So another Wednesday rolls by and, as usual, I had to update my Waitrose order ready for delivery tomorrow. Fortunately, I remembered to book my slot for about three weeks time which I did whilst waiting for a few minutes after midnight on Tuesday at which time they tend to release new time slots for the weeks ahead. So after all of this was done we walked down to town, picked up our newspapers and then popped into Waitrose where we picked up some milk and a birthday card for our next door neighbour for next Sunday. Whilst we were there, we bumped into one of our ex-Waitrose friends that we used to see quite regularly in the park during the wintertime when she was involved in undertaking long walks around Bromsgrove. But we haven’t seen her for some time because she is quite busy off playing golf – she has a good and supportive circle of good friends in the golfing community (which is great, as she lost her husband just before the pandemic really got underway). Whilst we were in Waitrose, we noticed a sign to say that the cafe – the hub of many social activities – was due to reopen again on Wednesday, June 17th which is some three weeks away. We reminded the staff to reward their first few customers with a free bottle of champagne when we walk through the doors in three weeks time and the staff promised to send the message onto the manager. On our way down to the park this morning, we were delighted to have a few words with our Irish friends who live down the road. They were looking after their grand-daughter for the day (which they do for a day or so in the middle of the week) and were delighted to be going off to spend a few days in Llandudno next week now that the restrictions are being lifted and the weather is set as a high pressure system sets in for the next few days.

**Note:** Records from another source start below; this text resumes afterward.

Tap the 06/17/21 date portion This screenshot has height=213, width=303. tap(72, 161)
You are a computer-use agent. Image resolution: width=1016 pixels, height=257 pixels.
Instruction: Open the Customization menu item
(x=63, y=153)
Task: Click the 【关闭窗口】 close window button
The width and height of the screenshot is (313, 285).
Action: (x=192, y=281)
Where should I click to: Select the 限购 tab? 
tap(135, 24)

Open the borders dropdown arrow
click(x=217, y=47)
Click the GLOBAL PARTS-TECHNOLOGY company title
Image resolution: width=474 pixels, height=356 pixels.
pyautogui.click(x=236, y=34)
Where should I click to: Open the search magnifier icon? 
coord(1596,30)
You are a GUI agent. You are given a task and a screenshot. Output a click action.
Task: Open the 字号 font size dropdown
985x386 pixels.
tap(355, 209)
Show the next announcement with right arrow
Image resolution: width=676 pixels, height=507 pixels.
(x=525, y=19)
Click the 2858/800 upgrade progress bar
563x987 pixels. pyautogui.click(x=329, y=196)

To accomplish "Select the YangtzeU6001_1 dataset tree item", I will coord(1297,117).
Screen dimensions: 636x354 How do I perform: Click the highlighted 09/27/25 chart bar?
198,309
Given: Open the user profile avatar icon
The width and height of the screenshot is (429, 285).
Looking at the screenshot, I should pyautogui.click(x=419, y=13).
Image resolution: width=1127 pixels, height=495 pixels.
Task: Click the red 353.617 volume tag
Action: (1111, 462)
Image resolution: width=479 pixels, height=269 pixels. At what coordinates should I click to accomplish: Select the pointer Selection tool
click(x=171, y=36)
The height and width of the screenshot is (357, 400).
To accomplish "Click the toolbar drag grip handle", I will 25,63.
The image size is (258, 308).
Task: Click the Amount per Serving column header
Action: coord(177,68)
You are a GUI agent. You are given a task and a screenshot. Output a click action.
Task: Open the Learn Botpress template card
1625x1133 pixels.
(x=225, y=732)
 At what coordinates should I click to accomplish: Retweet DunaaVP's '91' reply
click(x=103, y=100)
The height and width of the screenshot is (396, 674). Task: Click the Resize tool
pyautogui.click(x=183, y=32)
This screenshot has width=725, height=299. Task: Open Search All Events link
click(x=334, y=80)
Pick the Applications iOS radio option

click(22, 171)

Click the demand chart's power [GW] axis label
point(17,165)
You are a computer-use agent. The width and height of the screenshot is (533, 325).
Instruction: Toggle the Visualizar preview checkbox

Today was the day when Dominic Cummings (ex principal adviser to the Prime Minister) gave evidence to a Parliamentary select committee. The word used most often by the media today is ‘excoriating’ and one has to say, that at least superficially, his evidence seems compelling in the extreme. Cummings has argued that Boris Johnson is completely unfit for office and that Matt Hancock, the Health Secretary, should have been sacked for lying on multiple occasions. A picture is painted of a complete lack of preparedness at the start of the pandemic, a reluctance to lockdown (initially and on subsequent occasions) and a dysfunctional, ‘rabbits in the headlamps‘ approach to government (i.e. paralysed into inactivity) Cummings himself is apologetic for not having pressed the ‘panic’ button and added new information to ‘explain’ his flight to Barnard Castle at the height of the pandemic. What I think is often forgotten is that a long way before Boris become leader of the Tory Party and therefore before Brexit, there was a large group often Tory MP’s who were arguing for a ‘Anybody but Boris‘ candidate. I think it was well anticipated that Boris Johnson might have great skills with his rhetorical or journalistic flourish but as a practical decision maker he would prove to be a disaster. Privately, many of the current crop of Tory MPs would agree but they do not really care so long as Boris Johnson managed to secure 80 strong majorities for the Tory party. As I blog, Channel 4 news is attempting to interview a Tory MP (Tobias Ellwood) and asked who he would believe when Boris Johnson and Dominic Cummings completely contradict each other. Of course, no answer was forthcoming, despite repeated questioning and all we got was the the typical politician’s evasiveness. The particular question to which everyone would like an answer is that Dominic Cummings says he heard Boris Johnson say he would rather ‘let the bodies pile high‘ than hit the economy again with a third lockdown and this is the oft-repeated quote which Boris Johnson denied in the House of Commons (was he lying to the House of Commons?) and which Dominic Cummings claims he overheard (was he lying as well?)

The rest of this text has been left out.